Please present the lines of the records below as a numbered list, leaving out blank lines and all pictures.

Dataset items:
━━━━
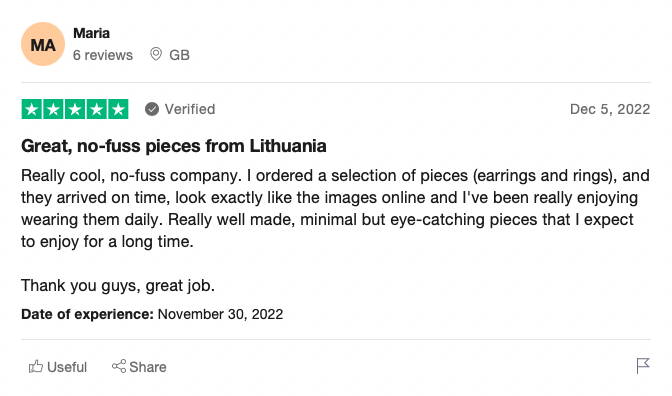Viewport: 672px width, 396px height.
Task: Open reviewer name Maria
Action: [x=91, y=33]
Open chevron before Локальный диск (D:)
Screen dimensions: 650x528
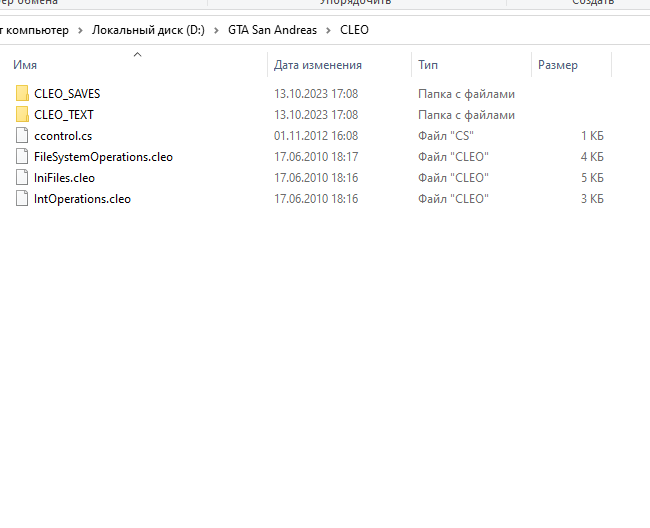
━━━━
Answer below:
1. Viewport: 672px width, 396px height.
2. Task: Open reviewer name Maria
3. Action: [x=91, y=33]
4. Open chevron before Локальный диск (D:)
5. Screen dimensions: 650x528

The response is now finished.